> _Problem statement_:
Give back exactly the first lines of the entries below, through the line with "Open the Actions".

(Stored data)

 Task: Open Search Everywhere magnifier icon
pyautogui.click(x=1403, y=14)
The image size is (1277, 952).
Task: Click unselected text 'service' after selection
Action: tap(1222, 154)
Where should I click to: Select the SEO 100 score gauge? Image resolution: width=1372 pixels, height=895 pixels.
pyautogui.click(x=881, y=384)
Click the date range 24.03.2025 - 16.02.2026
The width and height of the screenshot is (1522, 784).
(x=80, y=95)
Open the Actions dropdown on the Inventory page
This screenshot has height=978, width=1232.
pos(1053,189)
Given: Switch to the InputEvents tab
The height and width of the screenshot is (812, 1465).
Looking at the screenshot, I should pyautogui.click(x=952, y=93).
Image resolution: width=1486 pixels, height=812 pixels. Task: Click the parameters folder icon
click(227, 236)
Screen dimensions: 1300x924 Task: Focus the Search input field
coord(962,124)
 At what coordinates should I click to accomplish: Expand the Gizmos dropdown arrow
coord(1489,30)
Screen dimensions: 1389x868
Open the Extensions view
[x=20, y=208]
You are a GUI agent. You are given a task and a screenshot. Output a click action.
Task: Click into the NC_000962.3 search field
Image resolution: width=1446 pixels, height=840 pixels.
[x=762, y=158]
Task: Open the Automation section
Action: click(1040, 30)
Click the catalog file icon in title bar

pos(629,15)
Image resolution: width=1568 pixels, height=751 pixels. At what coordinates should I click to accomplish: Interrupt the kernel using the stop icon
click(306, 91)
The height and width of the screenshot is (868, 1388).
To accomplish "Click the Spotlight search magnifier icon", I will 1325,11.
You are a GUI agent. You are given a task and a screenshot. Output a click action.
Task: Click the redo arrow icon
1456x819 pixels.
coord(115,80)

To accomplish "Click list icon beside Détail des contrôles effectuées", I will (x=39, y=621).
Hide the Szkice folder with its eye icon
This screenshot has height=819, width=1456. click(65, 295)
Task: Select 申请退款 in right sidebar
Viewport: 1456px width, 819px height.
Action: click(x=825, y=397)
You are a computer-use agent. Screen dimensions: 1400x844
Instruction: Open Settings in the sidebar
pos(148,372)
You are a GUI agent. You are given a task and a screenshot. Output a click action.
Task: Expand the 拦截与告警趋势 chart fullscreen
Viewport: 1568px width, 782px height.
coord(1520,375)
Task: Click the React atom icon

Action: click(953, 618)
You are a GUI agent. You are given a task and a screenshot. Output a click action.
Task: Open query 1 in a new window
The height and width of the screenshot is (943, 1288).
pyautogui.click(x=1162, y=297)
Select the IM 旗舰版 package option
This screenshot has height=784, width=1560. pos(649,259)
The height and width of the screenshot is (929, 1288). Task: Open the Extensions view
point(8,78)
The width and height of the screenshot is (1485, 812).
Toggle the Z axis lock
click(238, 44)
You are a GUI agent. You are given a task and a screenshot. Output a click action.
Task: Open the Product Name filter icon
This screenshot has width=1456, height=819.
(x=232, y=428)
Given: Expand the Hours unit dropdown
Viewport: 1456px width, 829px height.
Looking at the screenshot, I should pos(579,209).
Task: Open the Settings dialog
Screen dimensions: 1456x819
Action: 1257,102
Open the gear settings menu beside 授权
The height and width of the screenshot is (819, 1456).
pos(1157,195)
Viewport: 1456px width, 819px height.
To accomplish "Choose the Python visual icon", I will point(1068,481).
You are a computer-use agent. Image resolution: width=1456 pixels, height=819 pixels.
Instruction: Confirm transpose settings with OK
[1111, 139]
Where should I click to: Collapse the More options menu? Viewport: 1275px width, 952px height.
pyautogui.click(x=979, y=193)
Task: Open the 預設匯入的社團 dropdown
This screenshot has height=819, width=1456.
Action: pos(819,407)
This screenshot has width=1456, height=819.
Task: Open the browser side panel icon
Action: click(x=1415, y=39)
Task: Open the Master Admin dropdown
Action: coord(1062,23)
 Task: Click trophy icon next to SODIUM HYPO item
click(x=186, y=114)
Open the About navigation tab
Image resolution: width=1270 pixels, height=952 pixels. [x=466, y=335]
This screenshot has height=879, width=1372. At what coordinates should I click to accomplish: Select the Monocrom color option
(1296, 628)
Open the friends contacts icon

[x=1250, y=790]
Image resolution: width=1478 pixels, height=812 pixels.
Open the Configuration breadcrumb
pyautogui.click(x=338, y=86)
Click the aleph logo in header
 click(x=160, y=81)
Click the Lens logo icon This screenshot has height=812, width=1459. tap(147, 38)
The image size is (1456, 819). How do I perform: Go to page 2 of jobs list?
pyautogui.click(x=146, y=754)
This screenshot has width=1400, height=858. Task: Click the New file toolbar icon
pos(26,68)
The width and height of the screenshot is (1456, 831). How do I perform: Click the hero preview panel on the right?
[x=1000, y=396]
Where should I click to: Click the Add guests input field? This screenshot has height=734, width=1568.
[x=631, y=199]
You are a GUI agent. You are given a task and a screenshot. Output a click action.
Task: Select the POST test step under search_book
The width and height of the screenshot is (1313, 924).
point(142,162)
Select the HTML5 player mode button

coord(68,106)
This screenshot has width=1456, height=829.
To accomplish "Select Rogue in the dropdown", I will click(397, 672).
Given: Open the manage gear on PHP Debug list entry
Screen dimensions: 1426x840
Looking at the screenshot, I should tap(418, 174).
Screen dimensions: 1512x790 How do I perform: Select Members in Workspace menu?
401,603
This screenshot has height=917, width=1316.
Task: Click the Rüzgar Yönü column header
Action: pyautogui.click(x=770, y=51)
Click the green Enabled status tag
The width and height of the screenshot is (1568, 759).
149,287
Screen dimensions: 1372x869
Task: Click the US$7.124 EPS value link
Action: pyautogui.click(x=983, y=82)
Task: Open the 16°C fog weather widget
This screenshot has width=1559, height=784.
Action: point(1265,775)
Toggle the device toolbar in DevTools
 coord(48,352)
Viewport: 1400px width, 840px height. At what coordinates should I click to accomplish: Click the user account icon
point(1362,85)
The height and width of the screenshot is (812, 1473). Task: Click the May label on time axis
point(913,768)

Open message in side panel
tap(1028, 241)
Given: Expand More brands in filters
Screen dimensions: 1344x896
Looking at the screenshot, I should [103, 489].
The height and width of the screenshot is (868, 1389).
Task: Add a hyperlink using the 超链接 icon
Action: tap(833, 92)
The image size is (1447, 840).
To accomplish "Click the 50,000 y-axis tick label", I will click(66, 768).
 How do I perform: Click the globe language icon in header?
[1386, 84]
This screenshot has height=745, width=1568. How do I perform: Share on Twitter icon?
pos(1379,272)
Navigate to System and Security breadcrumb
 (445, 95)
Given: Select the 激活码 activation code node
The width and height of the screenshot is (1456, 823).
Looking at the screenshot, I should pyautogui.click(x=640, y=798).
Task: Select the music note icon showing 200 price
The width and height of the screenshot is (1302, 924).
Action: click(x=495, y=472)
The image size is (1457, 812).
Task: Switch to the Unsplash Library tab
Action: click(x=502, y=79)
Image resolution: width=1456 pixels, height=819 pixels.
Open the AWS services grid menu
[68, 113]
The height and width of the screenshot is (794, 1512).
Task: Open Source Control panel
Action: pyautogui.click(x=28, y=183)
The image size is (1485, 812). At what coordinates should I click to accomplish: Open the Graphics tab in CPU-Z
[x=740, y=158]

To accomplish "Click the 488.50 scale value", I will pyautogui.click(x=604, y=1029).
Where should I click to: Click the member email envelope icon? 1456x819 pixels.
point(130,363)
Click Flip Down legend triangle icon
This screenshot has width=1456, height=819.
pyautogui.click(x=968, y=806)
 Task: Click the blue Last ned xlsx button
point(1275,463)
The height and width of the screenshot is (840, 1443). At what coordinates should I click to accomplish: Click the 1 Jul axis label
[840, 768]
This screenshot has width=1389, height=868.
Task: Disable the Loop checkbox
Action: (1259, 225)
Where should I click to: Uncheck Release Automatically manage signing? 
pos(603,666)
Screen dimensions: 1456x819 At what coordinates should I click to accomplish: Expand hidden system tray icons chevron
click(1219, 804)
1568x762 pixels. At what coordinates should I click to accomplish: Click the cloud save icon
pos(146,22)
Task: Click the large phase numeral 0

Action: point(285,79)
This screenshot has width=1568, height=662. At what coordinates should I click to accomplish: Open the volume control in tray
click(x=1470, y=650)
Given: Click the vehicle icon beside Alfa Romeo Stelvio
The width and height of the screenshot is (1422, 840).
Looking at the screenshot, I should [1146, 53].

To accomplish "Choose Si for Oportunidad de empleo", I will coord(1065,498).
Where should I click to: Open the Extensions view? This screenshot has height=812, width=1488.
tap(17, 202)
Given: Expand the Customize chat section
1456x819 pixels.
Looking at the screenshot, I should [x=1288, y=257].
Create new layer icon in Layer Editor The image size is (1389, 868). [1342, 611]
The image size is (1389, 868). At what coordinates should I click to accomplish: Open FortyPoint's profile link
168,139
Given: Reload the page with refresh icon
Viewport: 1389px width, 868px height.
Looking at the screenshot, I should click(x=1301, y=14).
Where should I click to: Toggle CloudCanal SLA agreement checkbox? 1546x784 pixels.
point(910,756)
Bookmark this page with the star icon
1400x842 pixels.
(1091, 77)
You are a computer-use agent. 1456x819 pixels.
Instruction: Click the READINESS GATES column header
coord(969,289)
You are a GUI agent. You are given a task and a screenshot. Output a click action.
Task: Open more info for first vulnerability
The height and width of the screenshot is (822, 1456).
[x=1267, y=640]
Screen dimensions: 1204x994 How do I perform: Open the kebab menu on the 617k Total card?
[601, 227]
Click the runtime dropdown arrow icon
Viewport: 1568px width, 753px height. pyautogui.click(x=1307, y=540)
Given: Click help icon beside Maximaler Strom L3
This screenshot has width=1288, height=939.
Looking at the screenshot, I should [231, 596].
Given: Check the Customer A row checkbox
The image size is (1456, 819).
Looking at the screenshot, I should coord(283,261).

> _Output of the exercise_:
 Task: Open Search Everywhere magnifier icon
pyautogui.click(x=1403, y=14)
The image size is (1277, 952).
Task: Click unselected text 'service' after selection
Action: tap(1222, 154)
Where should I click to: Select the SEO 100 score gauge? Image resolution: width=1372 pixels, height=895 pixels.
pyautogui.click(x=881, y=384)
Click the date range 24.03.2025 - 16.02.2026
The width and height of the screenshot is (1522, 784).
(x=80, y=95)
Open the Actions dropdown on the Inventory page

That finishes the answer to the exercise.